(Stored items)
'''
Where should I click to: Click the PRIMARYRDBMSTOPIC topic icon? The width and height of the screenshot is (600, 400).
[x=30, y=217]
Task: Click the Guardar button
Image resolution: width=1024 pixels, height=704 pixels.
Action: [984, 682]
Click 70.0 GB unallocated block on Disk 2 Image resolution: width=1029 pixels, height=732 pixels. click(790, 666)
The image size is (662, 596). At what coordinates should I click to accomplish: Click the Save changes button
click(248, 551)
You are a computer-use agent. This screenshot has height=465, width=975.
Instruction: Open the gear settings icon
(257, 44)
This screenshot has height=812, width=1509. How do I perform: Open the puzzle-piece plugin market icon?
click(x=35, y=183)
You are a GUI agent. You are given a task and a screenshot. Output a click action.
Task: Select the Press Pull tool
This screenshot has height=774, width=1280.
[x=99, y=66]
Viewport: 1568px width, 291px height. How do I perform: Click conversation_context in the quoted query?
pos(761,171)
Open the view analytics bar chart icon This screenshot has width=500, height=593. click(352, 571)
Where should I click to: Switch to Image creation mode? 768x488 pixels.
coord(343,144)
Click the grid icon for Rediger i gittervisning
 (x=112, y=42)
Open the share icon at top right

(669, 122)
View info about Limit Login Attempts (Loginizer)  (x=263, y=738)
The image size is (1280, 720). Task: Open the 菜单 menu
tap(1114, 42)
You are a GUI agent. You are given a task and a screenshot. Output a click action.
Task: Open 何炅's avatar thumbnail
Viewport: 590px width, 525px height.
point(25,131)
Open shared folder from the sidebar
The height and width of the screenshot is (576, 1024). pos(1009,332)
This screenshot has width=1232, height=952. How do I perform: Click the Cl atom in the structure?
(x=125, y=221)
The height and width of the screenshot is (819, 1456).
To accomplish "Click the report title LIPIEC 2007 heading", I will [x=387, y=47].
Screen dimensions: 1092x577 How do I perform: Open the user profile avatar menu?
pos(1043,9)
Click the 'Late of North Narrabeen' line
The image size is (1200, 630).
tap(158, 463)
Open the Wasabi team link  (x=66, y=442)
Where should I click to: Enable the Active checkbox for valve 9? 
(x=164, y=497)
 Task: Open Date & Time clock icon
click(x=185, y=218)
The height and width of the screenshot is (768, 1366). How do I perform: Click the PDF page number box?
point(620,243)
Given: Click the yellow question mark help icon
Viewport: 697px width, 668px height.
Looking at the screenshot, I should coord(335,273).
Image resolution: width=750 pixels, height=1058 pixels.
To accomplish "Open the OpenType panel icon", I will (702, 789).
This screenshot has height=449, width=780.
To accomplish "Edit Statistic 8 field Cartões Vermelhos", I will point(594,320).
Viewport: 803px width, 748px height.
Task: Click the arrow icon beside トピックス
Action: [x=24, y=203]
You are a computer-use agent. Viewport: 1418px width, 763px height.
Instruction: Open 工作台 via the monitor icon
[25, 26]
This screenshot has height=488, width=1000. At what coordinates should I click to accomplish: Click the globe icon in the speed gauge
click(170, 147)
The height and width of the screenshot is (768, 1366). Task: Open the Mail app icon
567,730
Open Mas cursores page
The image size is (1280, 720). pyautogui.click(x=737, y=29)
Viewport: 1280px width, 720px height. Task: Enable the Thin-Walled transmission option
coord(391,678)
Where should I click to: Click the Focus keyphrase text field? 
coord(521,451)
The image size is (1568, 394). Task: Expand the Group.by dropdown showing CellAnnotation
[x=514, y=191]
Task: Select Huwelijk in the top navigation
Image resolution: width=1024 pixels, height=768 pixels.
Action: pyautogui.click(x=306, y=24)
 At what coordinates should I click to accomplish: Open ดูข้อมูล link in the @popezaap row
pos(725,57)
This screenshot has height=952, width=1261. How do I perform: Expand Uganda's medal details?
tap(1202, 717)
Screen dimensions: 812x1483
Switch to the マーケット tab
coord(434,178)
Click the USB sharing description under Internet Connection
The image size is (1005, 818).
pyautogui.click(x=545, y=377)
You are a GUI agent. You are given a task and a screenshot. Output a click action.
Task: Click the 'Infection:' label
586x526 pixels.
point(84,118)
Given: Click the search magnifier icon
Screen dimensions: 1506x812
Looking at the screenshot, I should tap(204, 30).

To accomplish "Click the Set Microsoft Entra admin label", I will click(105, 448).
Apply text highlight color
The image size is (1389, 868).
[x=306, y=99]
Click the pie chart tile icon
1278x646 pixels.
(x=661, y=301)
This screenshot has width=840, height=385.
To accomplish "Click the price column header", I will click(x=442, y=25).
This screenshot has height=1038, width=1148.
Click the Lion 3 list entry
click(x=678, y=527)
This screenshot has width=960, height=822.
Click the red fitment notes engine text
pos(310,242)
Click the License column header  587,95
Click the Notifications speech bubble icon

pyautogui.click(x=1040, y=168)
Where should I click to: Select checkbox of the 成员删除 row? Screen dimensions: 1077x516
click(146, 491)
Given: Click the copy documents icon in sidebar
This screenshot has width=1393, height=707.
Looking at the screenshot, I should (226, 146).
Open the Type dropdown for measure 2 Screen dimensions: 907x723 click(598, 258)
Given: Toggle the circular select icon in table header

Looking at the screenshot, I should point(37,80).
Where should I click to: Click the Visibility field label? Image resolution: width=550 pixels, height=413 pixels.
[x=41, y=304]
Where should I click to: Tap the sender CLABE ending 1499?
'''
**YOUR OBJECTIVE**: Every line in the entries above that has the word "computer" should be identified and copied.

**ANSWER SECTION**:
You are a computer-use agent. This screenshot has height=465, width=975.
You are a computer-use agent. Viewport: 1418px width, 763px height.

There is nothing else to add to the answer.